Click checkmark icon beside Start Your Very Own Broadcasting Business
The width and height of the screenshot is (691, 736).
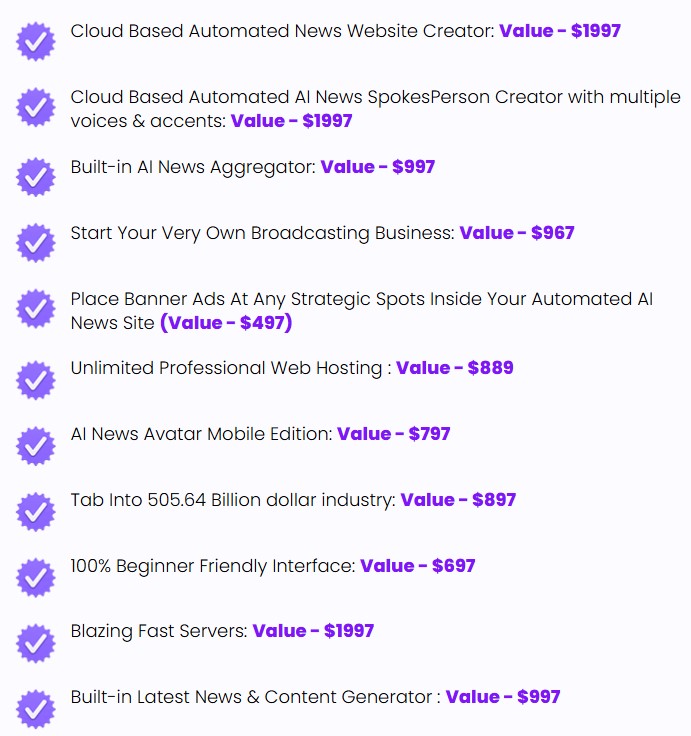pyautogui.click(x=36, y=243)
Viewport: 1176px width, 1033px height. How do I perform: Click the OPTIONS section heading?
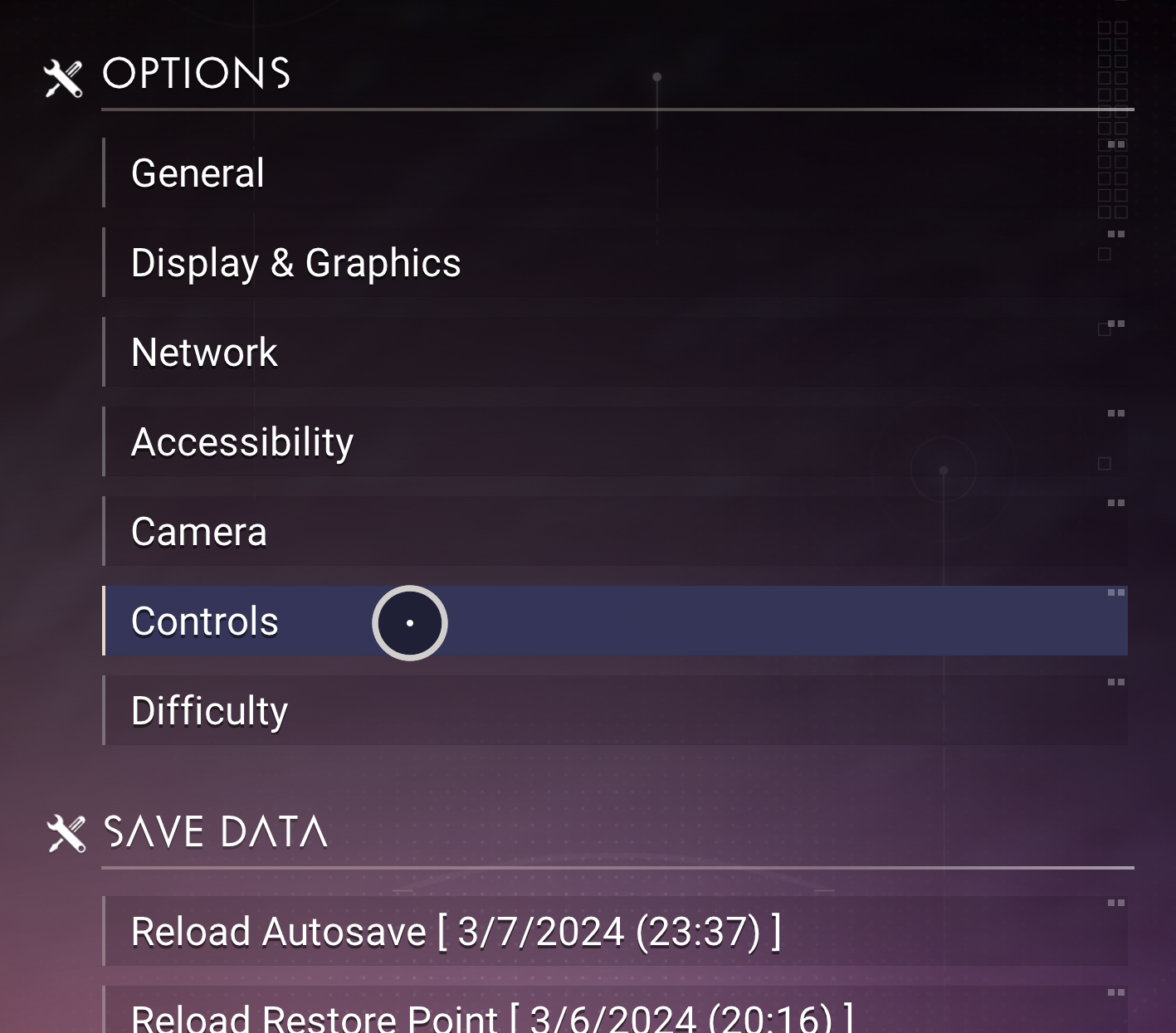coord(196,74)
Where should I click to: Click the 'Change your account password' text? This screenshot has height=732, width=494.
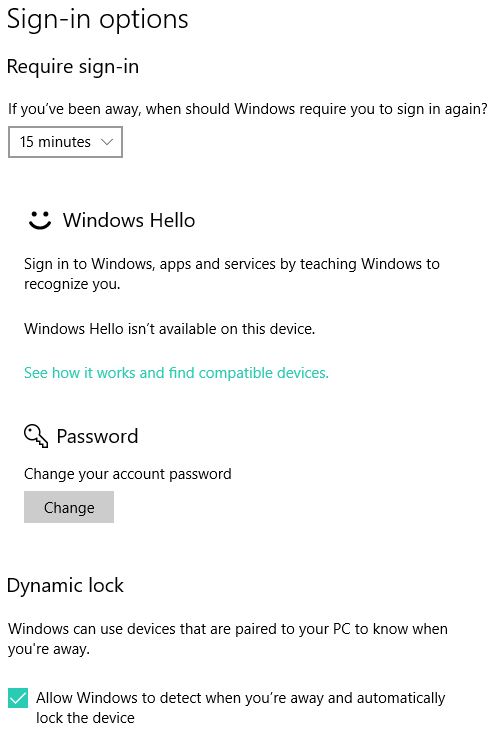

■ ■ ■ ■ ■

Task item: When you print the records above, keep them exact and leave out the pictures.

Answer to this exercise:
Click checkmark icon beside Start Your Very Own Broadcasting Business
The width and height of the screenshot is (691, 736).
pyautogui.click(x=36, y=243)
Viewport: 1176px width, 1033px height. How do I perform: Click the OPTIONS section heading?
coord(196,74)
Where should I click to: Click the 'Change your account password' text? This screenshot has height=732, width=494.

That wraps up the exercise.